Robertson’s call to arms: Let’s get practical

I’ve been thinking about James Robertson’s post. In it, James says that instead of undertaking enterprise-wide, strategic Knowledge Management initiatives (my grouping for his list of example “enterprise projects) organizations should be focused on smaller, more tactical point solutions that deliver real improvements to productivity.

He’s not advocating that every business unit just “do their own thing”.

This is not to say that the bigger picture is forgotten, quite the opposite. While individual activities are always focused on immediate needs, consideration is given to longer-term objectives. This influences the selection of the projects, the technology used, and the points of integration into other systems.

While I agree with James’ overall sentiment, I’m not quite clear on what he thinks is the best way for the business units to leverage economies of scale around best practices and infrastructure.

For example, several of our clients use a “shared services” or “center-of-excellence” approach. In this model, a centralized supporting infrastructure is put in place (includes physical infrastructure as well as human resources) that business units can leverage.
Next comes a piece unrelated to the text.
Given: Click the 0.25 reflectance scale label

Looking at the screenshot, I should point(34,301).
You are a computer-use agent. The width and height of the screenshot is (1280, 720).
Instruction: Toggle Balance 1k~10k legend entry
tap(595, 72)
The trick is making sure that:

– The IT organization is not a bottleneck. The whole goal is to empower others to use the infrastructure.

– The process of selecting and implementing the infrastructure doesn’t turn into a multi-year project that delivers no value until the very end. By that time, the business units will have already done their own thing, often without regard to the shared economies of scale or “the big picture”.

It seems that this model lends itself to empowering business units without too much overhead yet still provides enough direction and coordination to avoid a big mess down the road.